1) Non-obstetrical History - concentrate questions on uterine invasive past gyn surgery -- D&C, hysteroscopy, myomectomy
2) Previous Pregnancy Outcomes - any miscarriages, especially with following D&C, tubal pregnancy, close spacing of term pregnancies (increases risk of previa)
3) OB hx -- previous PPH, retained placenta, D&C following PPH/retained placenta, previous CS
Current Circumstances: Anemia, especially with a short interval between last and present pregnancy -- research suggests that there is an increased vascularization in women who begin pregnancy with significant anemia, increasing the likelihood of abnormal placental implementation. This is another good for telling women to take folic acid supplements pre-conceptionally (also reduces neural tube defects in the baby).

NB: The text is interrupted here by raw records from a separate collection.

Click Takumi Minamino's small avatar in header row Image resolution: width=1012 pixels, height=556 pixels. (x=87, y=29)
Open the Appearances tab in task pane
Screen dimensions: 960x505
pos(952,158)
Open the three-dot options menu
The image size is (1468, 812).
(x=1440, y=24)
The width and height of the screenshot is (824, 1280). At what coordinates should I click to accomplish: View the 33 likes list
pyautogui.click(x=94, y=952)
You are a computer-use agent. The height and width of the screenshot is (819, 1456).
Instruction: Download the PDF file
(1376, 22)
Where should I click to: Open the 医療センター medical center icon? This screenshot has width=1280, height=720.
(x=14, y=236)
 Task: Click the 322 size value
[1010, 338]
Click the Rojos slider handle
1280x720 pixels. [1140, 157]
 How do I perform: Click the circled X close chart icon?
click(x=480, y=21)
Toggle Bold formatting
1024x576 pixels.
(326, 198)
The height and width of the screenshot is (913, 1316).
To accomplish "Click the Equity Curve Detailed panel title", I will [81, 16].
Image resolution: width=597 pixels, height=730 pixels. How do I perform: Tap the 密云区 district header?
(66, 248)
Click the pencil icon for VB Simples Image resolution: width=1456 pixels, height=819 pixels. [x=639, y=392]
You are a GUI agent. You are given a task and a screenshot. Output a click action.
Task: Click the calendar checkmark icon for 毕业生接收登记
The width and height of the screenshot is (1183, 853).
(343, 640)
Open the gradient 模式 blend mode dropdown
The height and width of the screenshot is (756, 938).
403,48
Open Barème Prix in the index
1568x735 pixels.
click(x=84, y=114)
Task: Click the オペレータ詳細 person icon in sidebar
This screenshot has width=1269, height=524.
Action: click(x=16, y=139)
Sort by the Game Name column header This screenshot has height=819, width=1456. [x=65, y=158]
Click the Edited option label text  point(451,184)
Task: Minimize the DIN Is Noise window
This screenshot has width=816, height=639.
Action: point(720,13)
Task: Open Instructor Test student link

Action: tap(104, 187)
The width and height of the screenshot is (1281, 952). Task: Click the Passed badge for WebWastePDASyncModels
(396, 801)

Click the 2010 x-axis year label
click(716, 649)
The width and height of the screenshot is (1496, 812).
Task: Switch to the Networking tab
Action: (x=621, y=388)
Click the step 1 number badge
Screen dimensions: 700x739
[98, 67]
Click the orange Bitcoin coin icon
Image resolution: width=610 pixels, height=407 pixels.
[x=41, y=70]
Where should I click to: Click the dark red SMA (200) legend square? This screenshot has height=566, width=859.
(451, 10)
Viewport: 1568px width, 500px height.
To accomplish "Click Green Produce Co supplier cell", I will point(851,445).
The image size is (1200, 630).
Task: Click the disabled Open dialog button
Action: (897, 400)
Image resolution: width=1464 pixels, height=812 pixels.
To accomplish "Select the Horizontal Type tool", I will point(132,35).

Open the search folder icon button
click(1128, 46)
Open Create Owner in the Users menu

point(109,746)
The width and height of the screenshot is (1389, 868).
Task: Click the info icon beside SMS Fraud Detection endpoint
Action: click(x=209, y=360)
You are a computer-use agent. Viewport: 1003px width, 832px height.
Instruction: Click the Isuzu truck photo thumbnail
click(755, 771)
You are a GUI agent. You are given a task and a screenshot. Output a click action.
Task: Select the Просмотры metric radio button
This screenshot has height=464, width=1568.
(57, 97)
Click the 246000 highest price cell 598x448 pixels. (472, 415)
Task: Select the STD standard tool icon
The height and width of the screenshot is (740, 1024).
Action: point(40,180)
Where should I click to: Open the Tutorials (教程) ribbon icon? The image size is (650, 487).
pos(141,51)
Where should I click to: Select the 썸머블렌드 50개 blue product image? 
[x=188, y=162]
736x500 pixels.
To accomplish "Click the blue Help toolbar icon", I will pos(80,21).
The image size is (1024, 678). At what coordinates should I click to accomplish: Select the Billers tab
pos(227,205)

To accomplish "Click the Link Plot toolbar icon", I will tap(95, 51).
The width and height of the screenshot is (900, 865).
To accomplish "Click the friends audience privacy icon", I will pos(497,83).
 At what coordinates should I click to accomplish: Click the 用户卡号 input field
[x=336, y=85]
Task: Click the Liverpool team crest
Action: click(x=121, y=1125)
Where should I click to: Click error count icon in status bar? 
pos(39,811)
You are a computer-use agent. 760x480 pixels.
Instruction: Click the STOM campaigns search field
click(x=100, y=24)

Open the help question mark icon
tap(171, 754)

Second trimester pregnancies with elevated MSAFP/triple screen with unexplained elevated HCG -- have a higher level of suspicion as there is a statistical association between abnormal placentation and elevated HCG level.
Benefits of Targeted Ultrasound
For women with identified precursors to abnormal placental implementation, a high quality ultrasound can be life and uterus-saving for the mother. A single ultrasound in the first trimester of pregnancy may NOT reveal the needed information unless it identifies a fundal or posterior placenta in the upper pole of the uterus. Any low-lying or previa identified in the early weeks of pregnancy should be re-evaluated in 3rd trimester.
A level II ultrasound at 28-32 wks for all mothers with a history of uterine instrumentation who are planning an OOH labor is prudent. This includes a color Doppler and should be done by an experienced technician who specializes in high- risk obstetrics or urology.
Four ultrasound findings specific for a morbidly adherent placenta:
loss of the hypo-echoic zone (reduced echo)
loss of smooth interface with bladder
"Swiss-cheese" (vascular lacunae)
focal nodular projections beyond the uterus
Pertinent Color flow and Power Doppler findings:
chaotic type flow between placenta and bladder
pulsatile (pulsing) flow in bladder wall
pulsatile flow though the thickness of the placenta in places
If there is any reasons to suspect accreda from the above ultrasound finding a 3-D ultrasound or MRI is the next diagnostic tool:
3-D ultrasound finds:
"rosette" of vessels protruding from placenta into the bladder (may sometimes be seen on routine ultrasound by a very astute sonographer)
Other ultrasound-relative accreda info:
a single early ultrasound may not be enough
an accreta/percreta is almost always diagnosed in association with placenta previa
placenta accreda may develop/worsen as pregnancy progresses
placenta accreda NEVER resolves with advancing pregnancy
ultrasound finding of accreda are associated with an 80% likelihood of needing an emergency hysterectomy.
Delivery for these women needs to be in a major medical center.
OOH labor for VBAC mothers
OOH labor for VBAC mothers is (and no doubt will remain) controversial. It must be acknowledged how difficult it would be to justify planning to labor at home were a uterine rupture to occur so far removed from surgical facilities. The ideal resolution to the controversy of VBAC management is to prevent the primary CS but that is of little help to women who have already had uterine instrumentation or surgery. For the foreseeable future the VBAC situation will remain a dilemma for everyone. Obstetricians continue to feel obligated to impress higher and higher levels of routine surveillance/ pitocin induction/ augmentation for hospital patients while Midwives will continue to agonize over whether or not offer domiciliary care. And mothers, whose only choices at present is between the hypermedicalizm of the current "standard" hospital care which, for many, will result in another CS, will continue to have to choose between the devil and the deep blue sea.